MATERIAL SHOWN:

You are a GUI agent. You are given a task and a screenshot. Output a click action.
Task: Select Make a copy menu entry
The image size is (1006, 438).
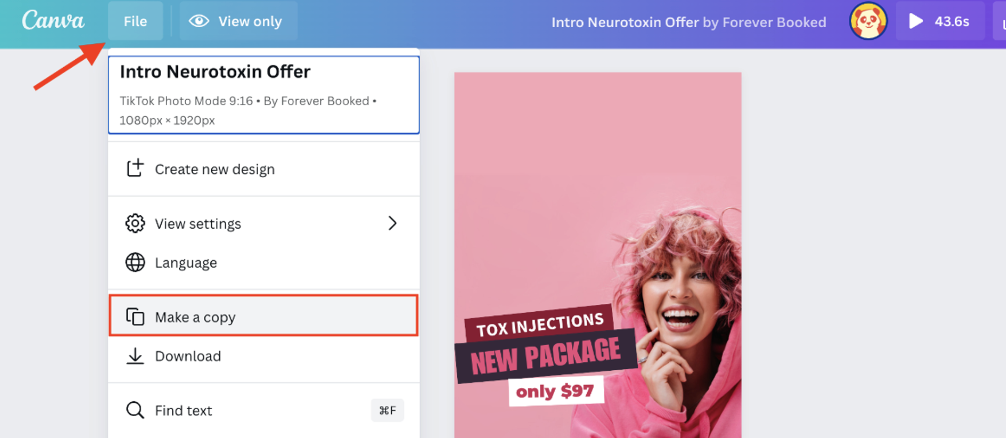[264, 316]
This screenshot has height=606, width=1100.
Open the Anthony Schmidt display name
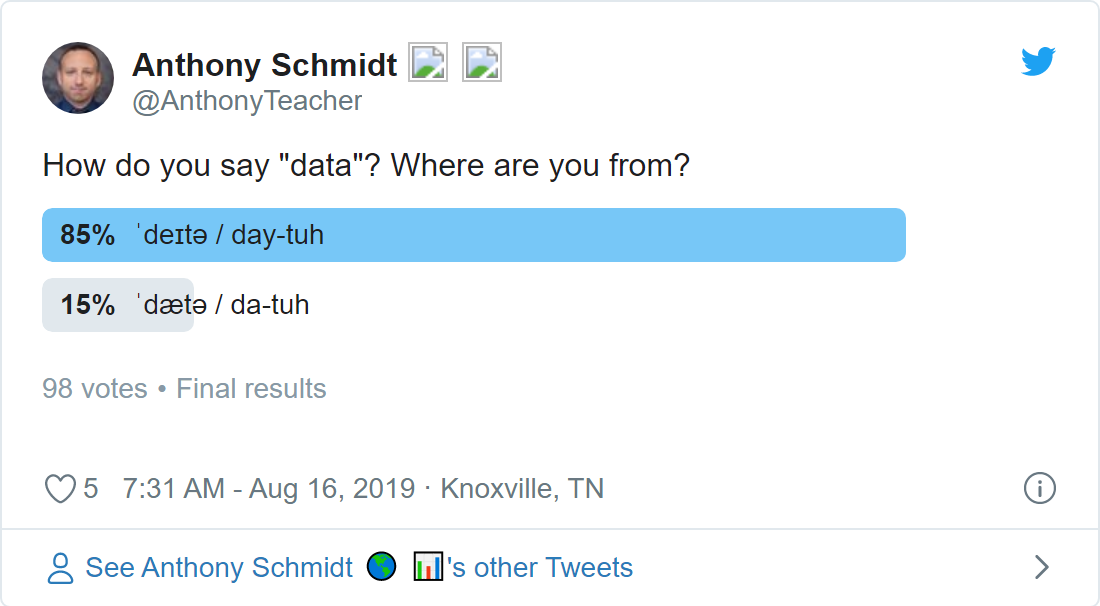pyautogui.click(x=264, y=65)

EXERCISE PROMPT:
The records above should be returned exactly, with only their pictures held back.

RESPONSE FOR THIS EXERCISE:
You are a GUI agent. You are given a task and a screenshot. Output a click action.
Task: Select Make a copy menu entry
The image size is (1006, 438).
[264, 316]
This screenshot has height=606, width=1100.
Open the Anthony Schmidt display name
pyautogui.click(x=264, y=65)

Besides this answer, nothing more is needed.